1. **Create Hyperparameters**: We start by creating the hyperparameters for the model using the `utils.create_hyper()` function.

2. **Define Training Parameters**: We define the training parameters including the number of epochs and the optimizer. In this example, we use the Adam optimizer.

3. **Initialize the Model**: Next, we initialize the iPerturb model using the `model.model_init_ function()`. This function sets up the model with the specified hyperparameters, latent dimensions, optimizer, learning rate, and other parameters.
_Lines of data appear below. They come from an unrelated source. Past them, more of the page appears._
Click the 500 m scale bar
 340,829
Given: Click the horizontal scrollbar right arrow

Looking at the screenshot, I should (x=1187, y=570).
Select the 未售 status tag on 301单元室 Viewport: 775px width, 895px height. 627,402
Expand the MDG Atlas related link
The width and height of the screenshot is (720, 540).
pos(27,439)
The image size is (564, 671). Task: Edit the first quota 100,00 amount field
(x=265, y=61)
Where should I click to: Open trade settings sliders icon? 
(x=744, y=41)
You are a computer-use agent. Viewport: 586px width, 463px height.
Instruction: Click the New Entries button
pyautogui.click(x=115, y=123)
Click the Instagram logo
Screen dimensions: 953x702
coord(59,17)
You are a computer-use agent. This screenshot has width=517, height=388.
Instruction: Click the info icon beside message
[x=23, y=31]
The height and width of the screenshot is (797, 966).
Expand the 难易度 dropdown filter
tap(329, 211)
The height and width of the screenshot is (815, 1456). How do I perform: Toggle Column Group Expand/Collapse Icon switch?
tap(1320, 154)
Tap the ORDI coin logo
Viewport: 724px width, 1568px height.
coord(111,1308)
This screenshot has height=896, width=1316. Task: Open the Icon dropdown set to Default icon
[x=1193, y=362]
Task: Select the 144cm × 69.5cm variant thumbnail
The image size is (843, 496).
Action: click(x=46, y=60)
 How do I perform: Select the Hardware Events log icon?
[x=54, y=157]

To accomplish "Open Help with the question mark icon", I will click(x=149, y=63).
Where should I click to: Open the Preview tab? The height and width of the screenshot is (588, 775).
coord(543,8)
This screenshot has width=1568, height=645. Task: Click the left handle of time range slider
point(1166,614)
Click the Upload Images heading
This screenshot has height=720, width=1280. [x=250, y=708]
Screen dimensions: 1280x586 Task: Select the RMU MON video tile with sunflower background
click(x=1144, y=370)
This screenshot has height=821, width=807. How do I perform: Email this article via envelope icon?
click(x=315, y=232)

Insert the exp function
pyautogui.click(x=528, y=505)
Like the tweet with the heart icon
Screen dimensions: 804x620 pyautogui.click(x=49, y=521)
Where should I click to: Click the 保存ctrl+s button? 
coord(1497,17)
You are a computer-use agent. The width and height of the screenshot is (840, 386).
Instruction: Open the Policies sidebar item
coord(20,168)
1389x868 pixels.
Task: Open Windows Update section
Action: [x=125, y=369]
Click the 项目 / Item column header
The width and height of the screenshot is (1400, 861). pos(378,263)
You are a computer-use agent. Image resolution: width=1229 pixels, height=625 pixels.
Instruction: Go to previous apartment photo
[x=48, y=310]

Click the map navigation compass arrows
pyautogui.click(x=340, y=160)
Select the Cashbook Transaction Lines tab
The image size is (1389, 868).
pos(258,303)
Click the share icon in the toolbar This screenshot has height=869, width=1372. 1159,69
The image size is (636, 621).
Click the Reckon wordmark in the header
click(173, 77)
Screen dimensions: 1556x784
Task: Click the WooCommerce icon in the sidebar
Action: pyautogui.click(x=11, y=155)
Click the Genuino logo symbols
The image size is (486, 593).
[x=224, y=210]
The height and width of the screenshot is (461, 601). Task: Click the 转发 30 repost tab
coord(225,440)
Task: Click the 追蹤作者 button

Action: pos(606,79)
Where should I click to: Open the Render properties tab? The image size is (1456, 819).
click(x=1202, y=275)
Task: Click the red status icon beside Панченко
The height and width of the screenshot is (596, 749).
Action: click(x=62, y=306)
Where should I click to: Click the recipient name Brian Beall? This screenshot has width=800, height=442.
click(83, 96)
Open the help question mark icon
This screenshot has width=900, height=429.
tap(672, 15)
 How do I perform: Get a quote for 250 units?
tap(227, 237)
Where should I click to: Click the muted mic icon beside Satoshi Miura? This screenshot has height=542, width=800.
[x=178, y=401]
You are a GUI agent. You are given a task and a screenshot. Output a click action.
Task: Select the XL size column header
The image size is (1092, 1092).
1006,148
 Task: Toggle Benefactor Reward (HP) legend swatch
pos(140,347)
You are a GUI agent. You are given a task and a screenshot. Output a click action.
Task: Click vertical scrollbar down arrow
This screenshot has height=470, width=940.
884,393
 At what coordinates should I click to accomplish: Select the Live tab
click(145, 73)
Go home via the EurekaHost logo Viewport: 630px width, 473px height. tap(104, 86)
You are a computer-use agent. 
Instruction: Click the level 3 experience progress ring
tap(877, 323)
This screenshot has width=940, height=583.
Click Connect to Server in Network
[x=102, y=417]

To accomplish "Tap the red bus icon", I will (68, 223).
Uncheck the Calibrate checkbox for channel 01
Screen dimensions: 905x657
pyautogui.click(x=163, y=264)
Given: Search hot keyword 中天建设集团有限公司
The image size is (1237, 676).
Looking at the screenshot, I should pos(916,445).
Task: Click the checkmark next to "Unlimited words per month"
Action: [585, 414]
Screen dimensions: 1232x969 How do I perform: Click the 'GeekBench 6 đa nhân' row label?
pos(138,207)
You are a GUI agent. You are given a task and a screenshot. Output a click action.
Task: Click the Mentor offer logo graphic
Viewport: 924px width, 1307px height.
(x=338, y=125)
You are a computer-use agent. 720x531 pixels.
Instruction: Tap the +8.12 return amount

Here are the explanation of Parameters:

- `hyper`: The hyperparameters created in step 1.
   
- `latent_dim1`, `latent_dim2`, `latent_dim3`: Dimensions of the latent variable of Z, Z_t and Z_s.
   
- `optimizer`: The optimizer used for training, in this case, Adam.
   
- `lr`: Learning rate for the optimizer.
   
- `gamma`: Learning rate decay factor.
   
- `milestones`: Epochs at which the learning rate is decayed.
   
- `set_seed`: Random seed for reproducibility.
   
- `cuda`: Boolean indicating whether to use GPU for training.
   
- `alpha`: Regularization parameter.

Finally, we got 3 key component as output to strat VAE infernce(reference by [Pyro](https://pyro.ai/)):
- `svi`: Stochastic Variational Inference (SVI) object used for optimizing the variational inference objective in the variational autoencoder (VAE) model.
  
- `scheduler`: Learning rate scheduler that adjusts the learning rate during training based on the specified milestones and gamma.
  
- `iPerturb_model`: The initialized iPerturb model, which includes the variational autoencoder (VAE) architecture configured with the specified hyperparameters and settings.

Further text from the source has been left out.